== Task input
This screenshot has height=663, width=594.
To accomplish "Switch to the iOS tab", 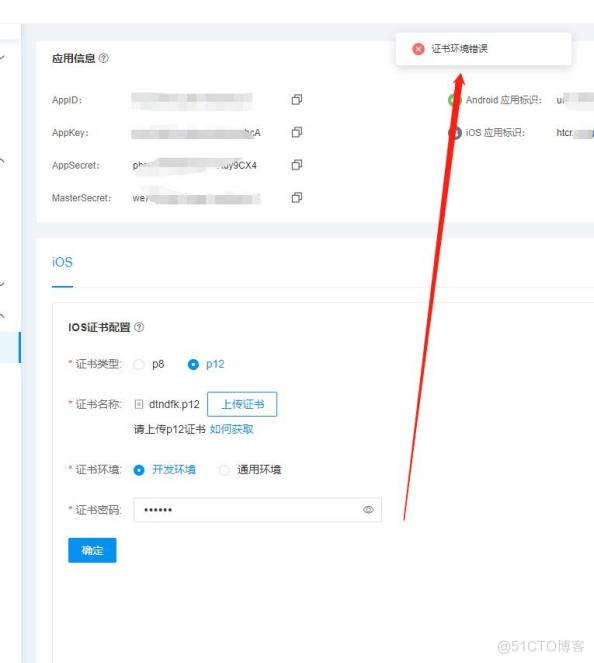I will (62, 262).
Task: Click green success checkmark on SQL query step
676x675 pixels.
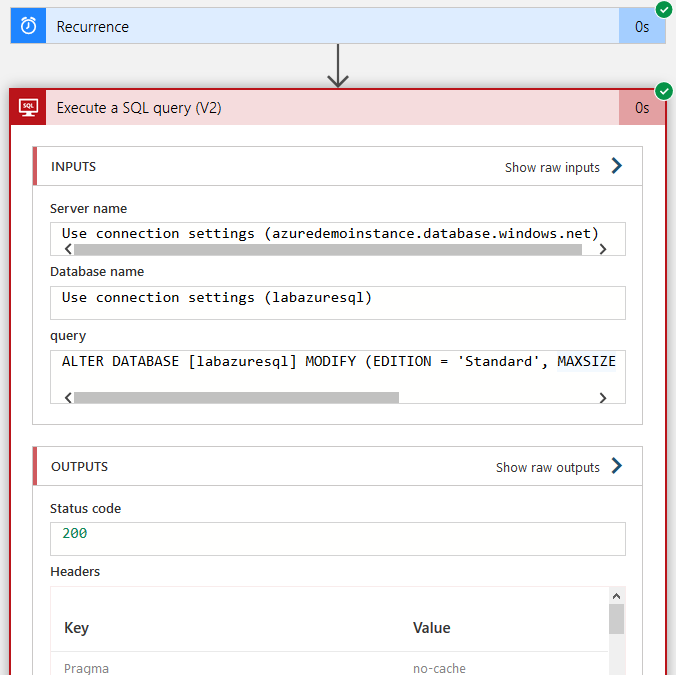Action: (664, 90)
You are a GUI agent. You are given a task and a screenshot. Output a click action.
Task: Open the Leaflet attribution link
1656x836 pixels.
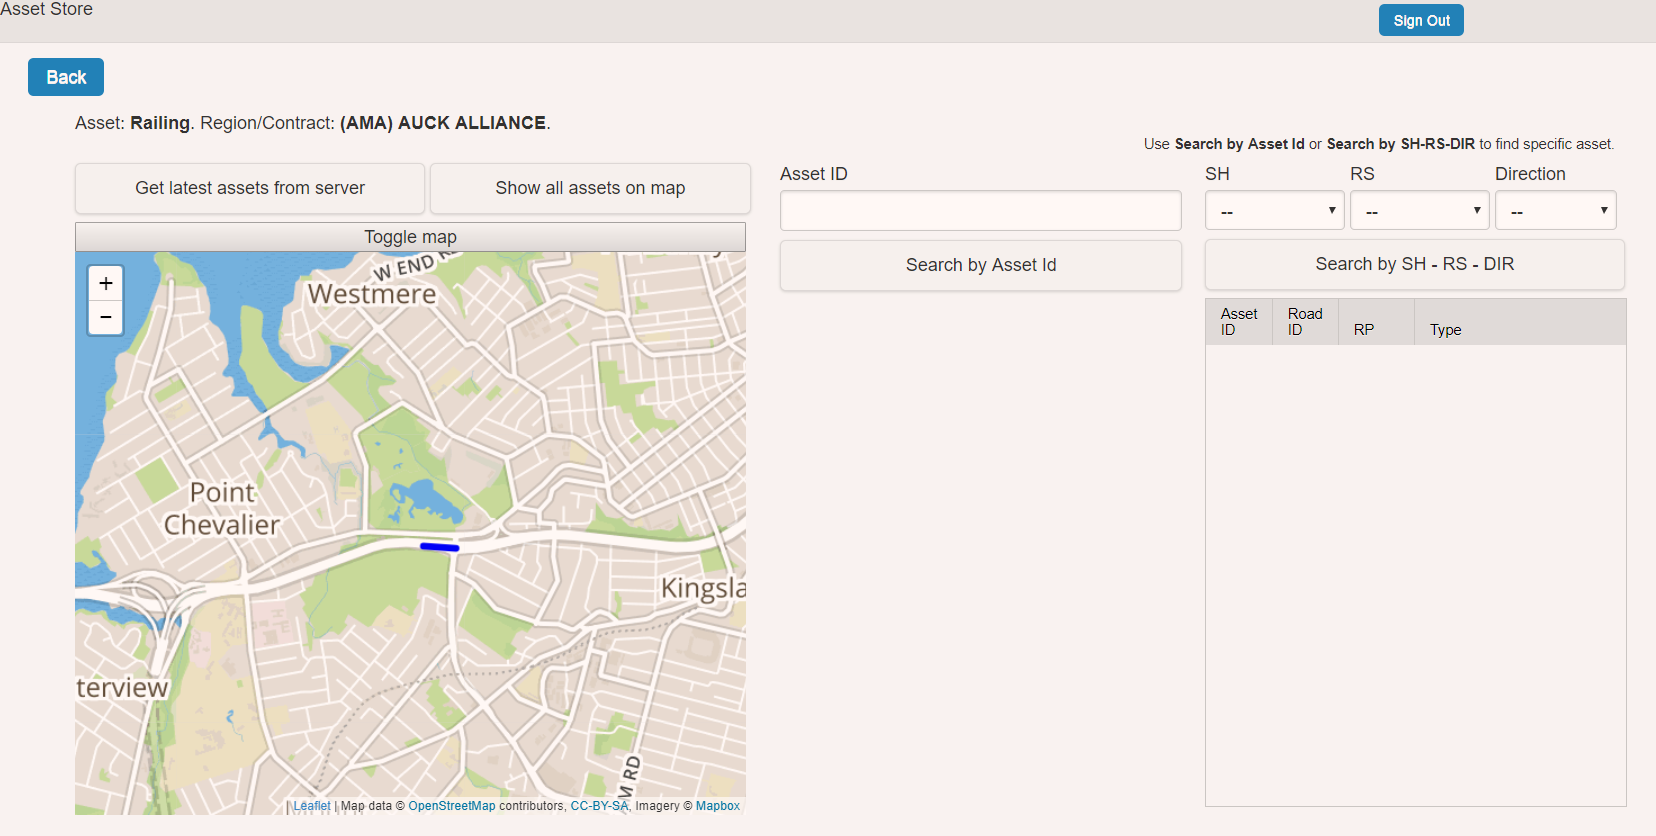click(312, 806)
====
Your copy should begin at the line containing "Task: Click green" and end at the last line of the data above, matching each line exactly and holding no pictures.

**Task solution**:
Task: Click green success checkmark on SQL query step
676x675 pixels.
Action: (664, 90)
You are a GUI agent. You are given a task and a screenshot. Output a click action.
Task: Open the Leaflet attribution link
1656x836 pixels.
click(312, 806)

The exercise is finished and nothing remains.